- **Your goal**
Retrieve each line that contains the word "Face" from the entries below.

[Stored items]
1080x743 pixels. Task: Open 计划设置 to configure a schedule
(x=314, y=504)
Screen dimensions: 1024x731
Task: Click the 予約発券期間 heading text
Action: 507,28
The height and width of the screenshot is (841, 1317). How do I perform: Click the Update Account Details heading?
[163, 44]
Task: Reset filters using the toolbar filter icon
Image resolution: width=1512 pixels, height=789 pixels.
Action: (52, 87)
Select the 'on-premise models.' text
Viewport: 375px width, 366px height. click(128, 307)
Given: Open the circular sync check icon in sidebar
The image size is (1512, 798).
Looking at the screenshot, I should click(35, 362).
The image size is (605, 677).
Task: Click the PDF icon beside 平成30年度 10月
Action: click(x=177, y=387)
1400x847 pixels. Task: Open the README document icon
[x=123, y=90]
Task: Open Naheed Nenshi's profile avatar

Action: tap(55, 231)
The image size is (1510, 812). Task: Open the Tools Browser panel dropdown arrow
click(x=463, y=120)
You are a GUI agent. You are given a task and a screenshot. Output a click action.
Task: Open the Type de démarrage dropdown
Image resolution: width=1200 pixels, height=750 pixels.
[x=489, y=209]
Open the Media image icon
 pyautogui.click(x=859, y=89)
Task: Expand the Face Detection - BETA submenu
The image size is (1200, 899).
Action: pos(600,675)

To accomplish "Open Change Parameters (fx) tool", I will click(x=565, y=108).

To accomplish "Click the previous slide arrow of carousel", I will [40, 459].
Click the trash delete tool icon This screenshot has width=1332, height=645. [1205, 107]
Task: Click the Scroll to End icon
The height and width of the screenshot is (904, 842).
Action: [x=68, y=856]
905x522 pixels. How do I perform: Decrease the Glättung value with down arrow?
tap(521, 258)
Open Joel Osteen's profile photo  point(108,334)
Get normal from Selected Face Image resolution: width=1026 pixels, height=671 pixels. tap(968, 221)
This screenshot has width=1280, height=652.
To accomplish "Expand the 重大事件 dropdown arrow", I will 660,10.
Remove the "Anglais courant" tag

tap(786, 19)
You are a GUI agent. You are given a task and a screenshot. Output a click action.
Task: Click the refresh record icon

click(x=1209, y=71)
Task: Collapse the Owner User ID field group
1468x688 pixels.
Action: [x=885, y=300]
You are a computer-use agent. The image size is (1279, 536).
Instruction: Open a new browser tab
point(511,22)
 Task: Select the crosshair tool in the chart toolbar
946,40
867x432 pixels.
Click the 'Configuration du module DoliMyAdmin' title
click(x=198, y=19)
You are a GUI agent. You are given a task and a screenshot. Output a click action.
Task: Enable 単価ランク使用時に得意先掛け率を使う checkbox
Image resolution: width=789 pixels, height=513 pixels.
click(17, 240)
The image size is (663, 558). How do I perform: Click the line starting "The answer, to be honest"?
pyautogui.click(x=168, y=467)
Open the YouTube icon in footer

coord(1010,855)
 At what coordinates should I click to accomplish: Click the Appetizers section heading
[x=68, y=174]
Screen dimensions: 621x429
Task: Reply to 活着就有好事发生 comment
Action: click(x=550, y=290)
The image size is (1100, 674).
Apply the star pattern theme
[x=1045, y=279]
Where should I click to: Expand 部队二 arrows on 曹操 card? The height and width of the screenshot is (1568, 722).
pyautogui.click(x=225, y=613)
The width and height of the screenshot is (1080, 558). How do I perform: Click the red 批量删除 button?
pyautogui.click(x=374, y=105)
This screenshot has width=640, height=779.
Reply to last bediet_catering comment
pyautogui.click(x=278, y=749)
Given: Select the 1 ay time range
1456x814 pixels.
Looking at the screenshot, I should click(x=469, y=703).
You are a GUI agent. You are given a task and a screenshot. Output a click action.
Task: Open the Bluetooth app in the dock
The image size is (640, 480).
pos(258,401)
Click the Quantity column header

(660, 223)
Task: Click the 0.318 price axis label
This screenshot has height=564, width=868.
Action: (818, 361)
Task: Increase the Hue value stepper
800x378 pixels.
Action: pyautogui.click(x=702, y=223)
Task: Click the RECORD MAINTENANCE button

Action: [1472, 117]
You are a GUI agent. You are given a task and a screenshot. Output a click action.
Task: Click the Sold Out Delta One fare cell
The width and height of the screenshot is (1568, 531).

- **Task output**
Task: Expand the Face Detection - BETA submenu
Get normal from Selected Face Image resolution: width=1026 pixels, height=671 pixels. tap(968, 221)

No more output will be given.